A reply came on 1 November and it was only then I found out how the accident had happened and that he hadn’t been on some unauthorized ‘jolly’, as had been implied at first.
Ex-pats who lived in the countries bordering the Gulf liked to entertain service personnel when they pulled into port. I remember Allen mentioning this before. He’d said that none of them were especially keen on those evenings, when conversation could be an effort, but it was considered good PR to go along. On 16 August his ship was moored in Muscat in the Gulf of Oman. Some ex-pats issued an invitation for two men to come to dinner and I’m not sure whether Allen was volunteered in his absence or if he just didn’t step back quickly enough to avoid it, but he ended up being press-ganged into it, along with another Chief Petty Officer.

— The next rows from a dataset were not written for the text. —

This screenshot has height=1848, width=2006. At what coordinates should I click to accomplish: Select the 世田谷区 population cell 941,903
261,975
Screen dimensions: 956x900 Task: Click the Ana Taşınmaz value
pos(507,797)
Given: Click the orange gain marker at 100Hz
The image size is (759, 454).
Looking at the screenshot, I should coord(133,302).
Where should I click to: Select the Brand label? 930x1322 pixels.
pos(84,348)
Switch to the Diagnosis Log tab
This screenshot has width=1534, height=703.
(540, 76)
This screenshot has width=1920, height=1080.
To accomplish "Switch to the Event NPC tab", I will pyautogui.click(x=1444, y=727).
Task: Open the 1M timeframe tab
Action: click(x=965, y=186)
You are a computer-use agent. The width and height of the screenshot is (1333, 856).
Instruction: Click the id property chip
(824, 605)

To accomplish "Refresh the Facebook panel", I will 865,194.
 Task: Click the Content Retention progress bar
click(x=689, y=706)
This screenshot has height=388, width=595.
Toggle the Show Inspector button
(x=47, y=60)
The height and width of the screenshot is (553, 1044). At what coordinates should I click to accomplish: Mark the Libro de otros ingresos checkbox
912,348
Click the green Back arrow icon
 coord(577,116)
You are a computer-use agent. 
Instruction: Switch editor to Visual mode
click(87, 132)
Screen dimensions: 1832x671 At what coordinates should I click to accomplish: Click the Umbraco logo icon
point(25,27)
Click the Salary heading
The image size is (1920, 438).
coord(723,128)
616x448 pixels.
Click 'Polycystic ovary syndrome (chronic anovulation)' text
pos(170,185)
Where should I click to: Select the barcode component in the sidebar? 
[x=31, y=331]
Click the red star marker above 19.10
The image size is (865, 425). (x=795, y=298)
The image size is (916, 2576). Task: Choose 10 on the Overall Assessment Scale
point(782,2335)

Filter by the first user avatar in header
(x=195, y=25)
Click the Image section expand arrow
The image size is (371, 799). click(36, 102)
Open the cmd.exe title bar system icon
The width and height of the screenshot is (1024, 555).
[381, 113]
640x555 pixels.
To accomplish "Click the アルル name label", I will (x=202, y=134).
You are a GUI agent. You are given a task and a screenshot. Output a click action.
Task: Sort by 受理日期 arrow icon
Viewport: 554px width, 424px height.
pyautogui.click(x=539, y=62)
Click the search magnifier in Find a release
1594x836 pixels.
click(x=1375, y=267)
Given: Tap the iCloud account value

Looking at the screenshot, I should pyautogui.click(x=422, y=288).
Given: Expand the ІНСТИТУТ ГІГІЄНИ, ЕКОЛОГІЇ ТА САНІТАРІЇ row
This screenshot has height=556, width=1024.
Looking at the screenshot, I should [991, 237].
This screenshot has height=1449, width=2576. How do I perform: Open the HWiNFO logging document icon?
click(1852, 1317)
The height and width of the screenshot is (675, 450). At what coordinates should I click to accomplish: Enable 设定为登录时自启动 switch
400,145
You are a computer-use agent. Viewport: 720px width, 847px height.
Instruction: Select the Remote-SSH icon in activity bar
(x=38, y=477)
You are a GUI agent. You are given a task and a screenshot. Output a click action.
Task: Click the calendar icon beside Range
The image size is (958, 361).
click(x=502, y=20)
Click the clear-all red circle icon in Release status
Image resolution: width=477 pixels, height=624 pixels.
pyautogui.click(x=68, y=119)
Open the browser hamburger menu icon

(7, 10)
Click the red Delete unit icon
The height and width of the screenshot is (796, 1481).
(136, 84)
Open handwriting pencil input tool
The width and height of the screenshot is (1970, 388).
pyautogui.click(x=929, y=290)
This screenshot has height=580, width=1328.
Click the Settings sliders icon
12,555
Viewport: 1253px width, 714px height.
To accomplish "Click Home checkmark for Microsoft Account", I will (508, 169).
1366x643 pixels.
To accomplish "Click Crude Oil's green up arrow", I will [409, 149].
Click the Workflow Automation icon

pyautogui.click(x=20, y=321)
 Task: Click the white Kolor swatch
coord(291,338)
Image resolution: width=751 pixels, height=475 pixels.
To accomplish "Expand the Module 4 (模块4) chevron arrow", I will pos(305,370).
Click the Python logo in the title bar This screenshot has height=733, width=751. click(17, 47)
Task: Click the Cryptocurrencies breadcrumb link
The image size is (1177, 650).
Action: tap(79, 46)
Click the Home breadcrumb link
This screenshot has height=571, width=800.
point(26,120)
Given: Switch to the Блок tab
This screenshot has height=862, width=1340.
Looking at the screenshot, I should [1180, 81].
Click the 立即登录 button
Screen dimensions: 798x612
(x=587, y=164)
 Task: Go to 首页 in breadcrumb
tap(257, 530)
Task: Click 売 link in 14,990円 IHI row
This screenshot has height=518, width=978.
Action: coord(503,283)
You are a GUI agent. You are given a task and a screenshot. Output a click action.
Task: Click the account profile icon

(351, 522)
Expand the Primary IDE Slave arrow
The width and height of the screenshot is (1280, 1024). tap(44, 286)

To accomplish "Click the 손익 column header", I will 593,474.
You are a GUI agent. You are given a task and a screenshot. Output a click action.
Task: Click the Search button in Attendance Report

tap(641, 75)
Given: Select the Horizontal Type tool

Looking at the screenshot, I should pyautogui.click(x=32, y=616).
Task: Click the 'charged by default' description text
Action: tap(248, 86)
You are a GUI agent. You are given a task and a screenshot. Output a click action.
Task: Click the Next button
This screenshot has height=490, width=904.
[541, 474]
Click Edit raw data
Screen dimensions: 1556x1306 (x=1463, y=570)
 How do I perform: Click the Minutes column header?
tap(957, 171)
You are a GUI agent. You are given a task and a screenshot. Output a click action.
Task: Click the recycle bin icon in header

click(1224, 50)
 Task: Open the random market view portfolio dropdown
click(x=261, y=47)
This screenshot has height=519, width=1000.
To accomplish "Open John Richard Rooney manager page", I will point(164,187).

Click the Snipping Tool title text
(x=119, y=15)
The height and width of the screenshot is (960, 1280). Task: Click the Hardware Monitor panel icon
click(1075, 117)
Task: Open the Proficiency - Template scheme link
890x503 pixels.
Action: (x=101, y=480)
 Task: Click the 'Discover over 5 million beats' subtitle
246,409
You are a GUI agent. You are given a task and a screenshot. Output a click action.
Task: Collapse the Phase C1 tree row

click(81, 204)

The ex-pats picked them up from the ship in a four-wheel drive. The captain didn’t know precisely what happened, but it seems that there was an accident, the car overturned and Allen’s head slammed at high speed into the roof. He said that after the accident the driver had made every effort to make sure Allen was all right and had taken him back to the ship, from where he was transferred to hospital. However, he said, no one could recall the names or address of the ex-pats he had been visiting so we couldn’t contact them to try and claim compensation through their insurance company.